◆ **Instruksi Singkat 1**:
Ringkaslah teks tentang minum khamar dalam dua kalimat.
◆ **Instruksi Singkat 2**:
Menurut teks tentang minum khamar, berapa kali cambukan yang ditetapkan sebagai hukuman hadd bagi peminum khamar?

◆ **Teks Dokumen**:
******
Lompat ke isi

Minum khamar

Dari wikishia

Minum khamar (bahasa Arab:شُربُ الخَمر) adalah konsumsi segala jenis minuman yang memabukkan. Dalam Islam, hal ini tergolong sebagai dosa besar. Berdasarkan Al-Qur'an, riwayat, dan konsensus ulama, meminum segala jenis Minuman Khamar adalah haram, tanpa memandang apakah minuman tersebut terbuat dari anggur, kurma, kismis, atau bahan lainnya. Para fuqaha menganggap peminum Khamar sebagai fasik dan berpendapat bahwa memberikan zakat kepada mereka tidak diperbolehkan, serta kesaksian mereka tidak diterima.

Hukum keharaman Minum Khamar disebutkan dalam Al-Qur'an. Dalam fikih Islam, hukuman hadd diterapkan bagi peminum Khamar, yaitu delapan puluh kali cambukan. Namun, jika seseorang yang meminum Khamar bertaubat sebelum kesaksian para saksi diajukan, ia tidak akan dihukum.
******
◆ **Cuplikan Data**:
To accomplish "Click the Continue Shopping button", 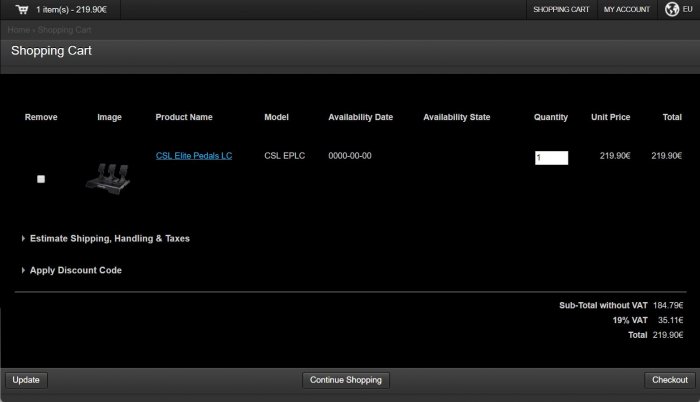I will coord(345,380).
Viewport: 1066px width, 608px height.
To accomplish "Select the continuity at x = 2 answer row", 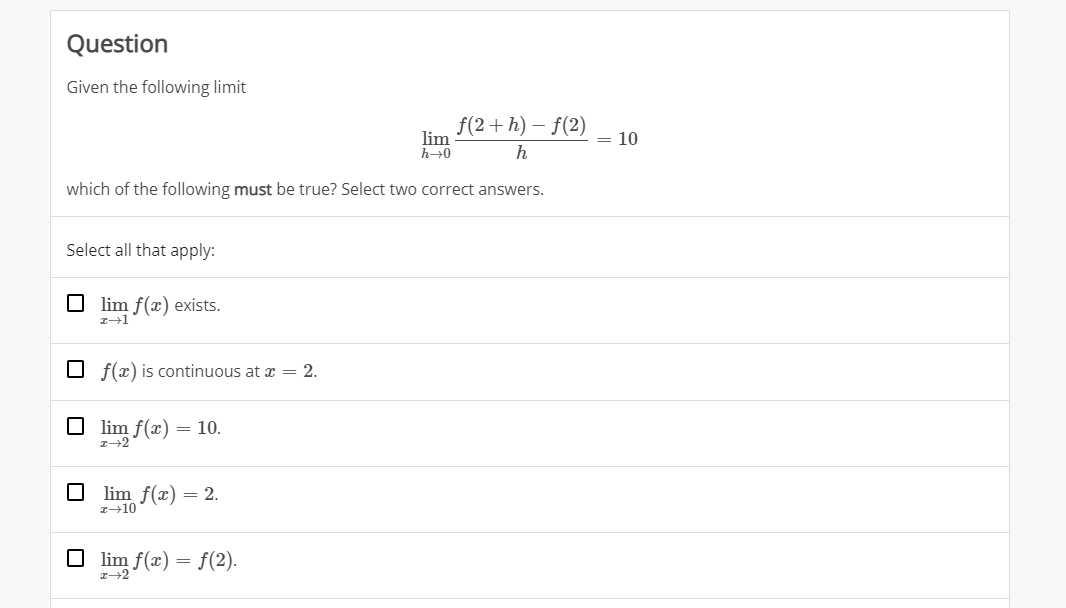I will click(500, 371).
******
◆ **Jawaban Lengkap 1**:
Minum khamar, yaitu konsumsi segala jenis minuman yang memabukkan, tergolong dosa besar dalam Islam dan haram berdasarkan Al-Qur'an, riwayat, dan konsensus ulama, apa pun bahan pembuatnya. Dalam fikih Islam, peminumnya dianggap fasik dan dikenai hukuman hadd berupa delapan puluh kali cambukan, kecuali jika ia bertaubat sebelum kesaksian para saksi diajukan.

◆ **Jawaban Lengkap 2**:
Delapan puluh kali cambukan.